-- Opening Marker --

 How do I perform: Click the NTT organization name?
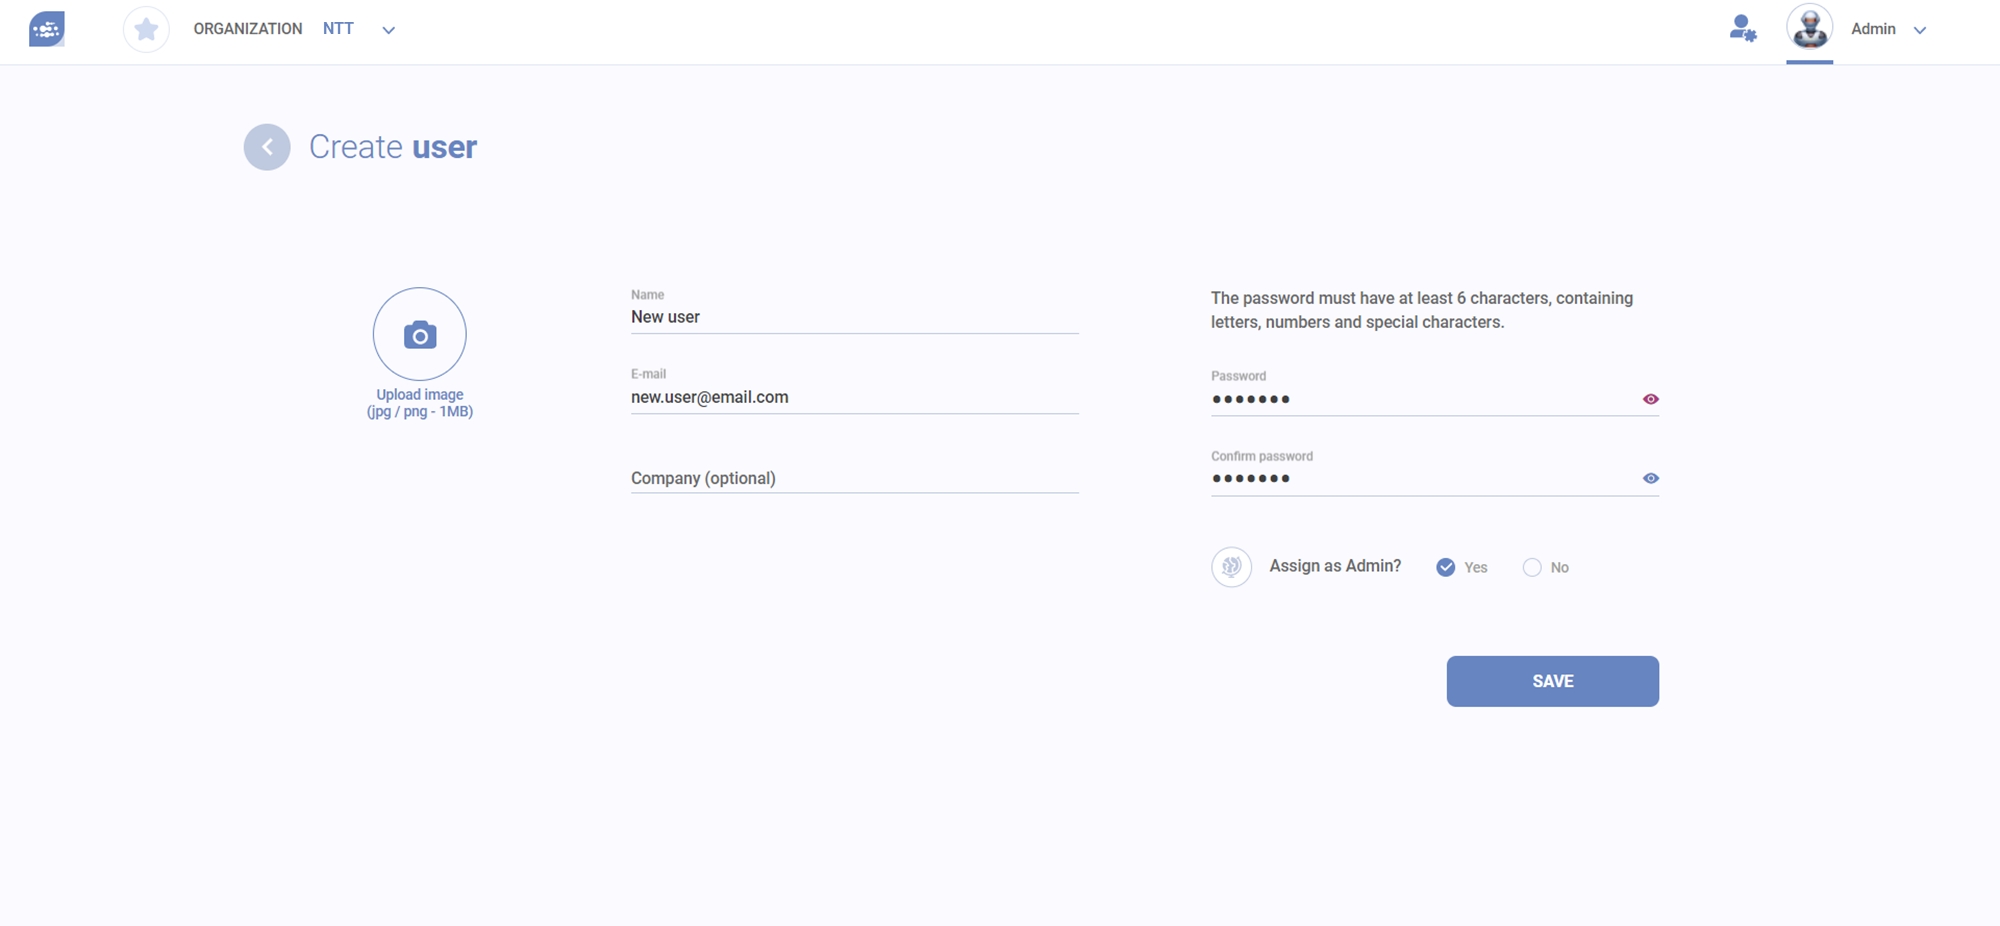pyautogui.click(x=338, y=29)
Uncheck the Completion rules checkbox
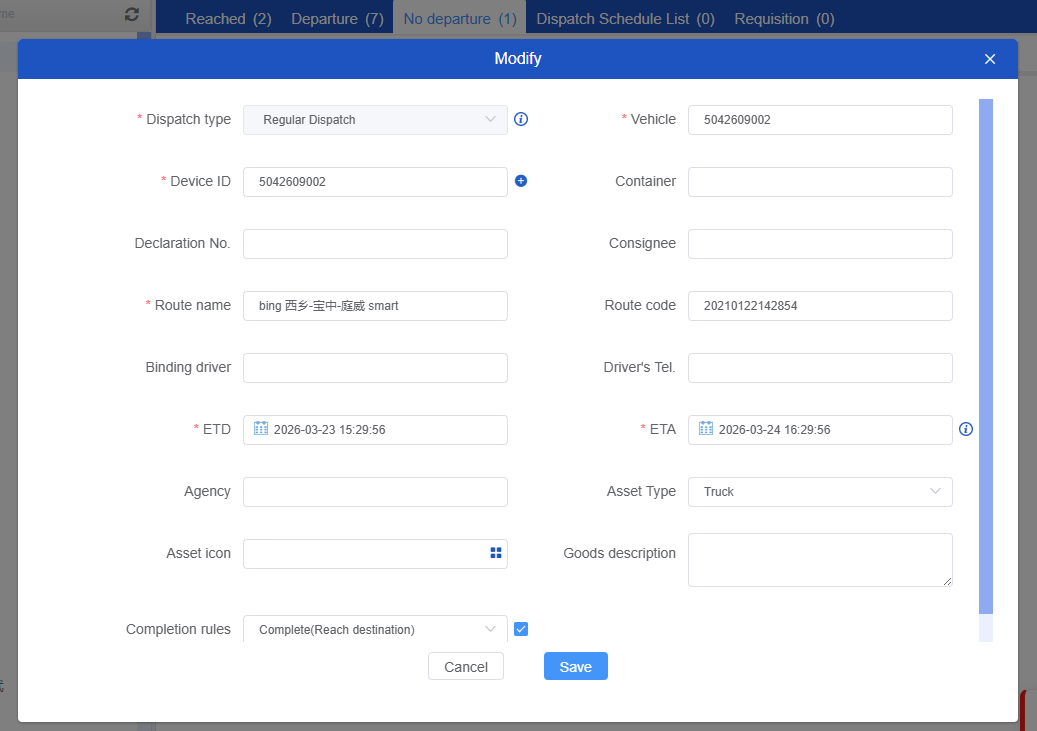Viewport: 1037px width, 731px height. pos(521,629)
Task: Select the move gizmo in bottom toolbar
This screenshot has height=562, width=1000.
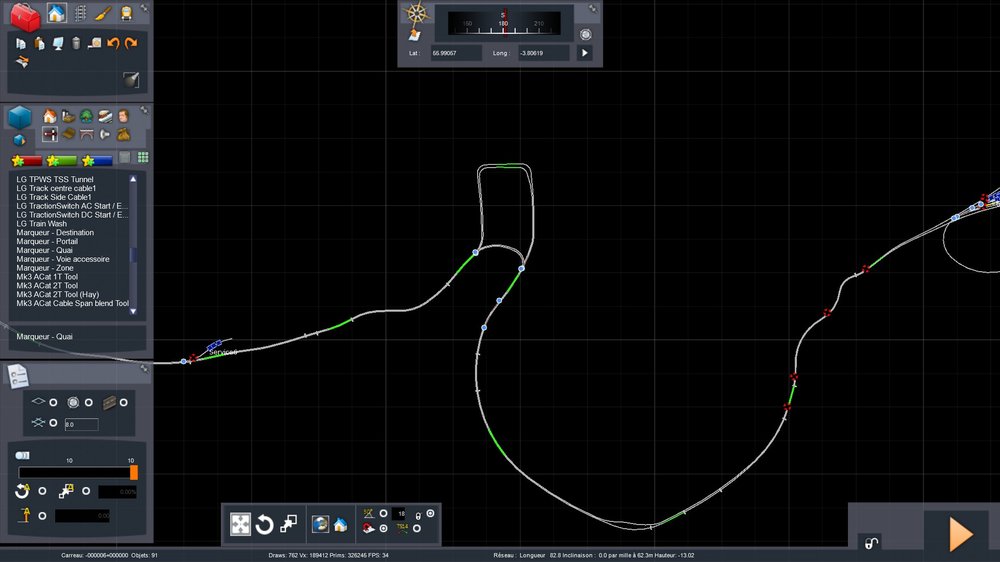Action: [x=240, y=524]
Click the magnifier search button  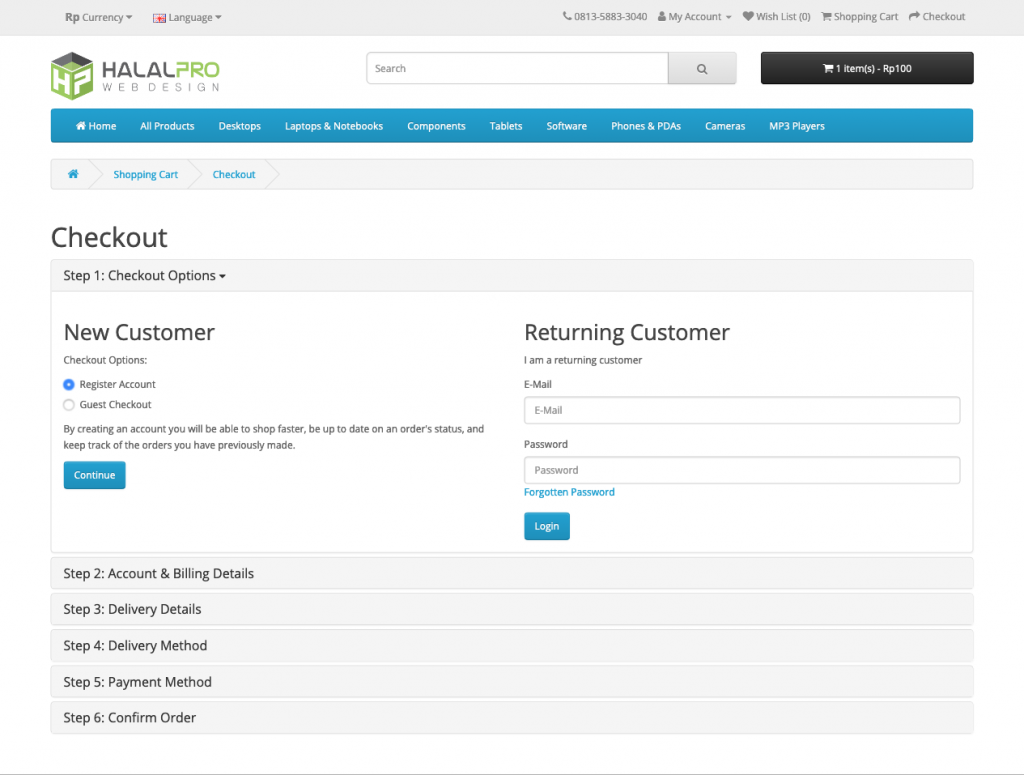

-- Closing Marker --

▸ **Directions**
Write out exactly the lines running from the one with "Uncheck the Completion rules checkbox" through the end of the material, both ends included, while leaving the pictures out.

▸ **The answer**
Uncheck the Completion rules checkbox
Viewport: 1037px width, 731px height. pos(521,629)
Task: Select the move gizmo in bottom toolbar
This screenshot has height=562, width=1000.
Action: [x=240, y=524]
Click the magnifier search button  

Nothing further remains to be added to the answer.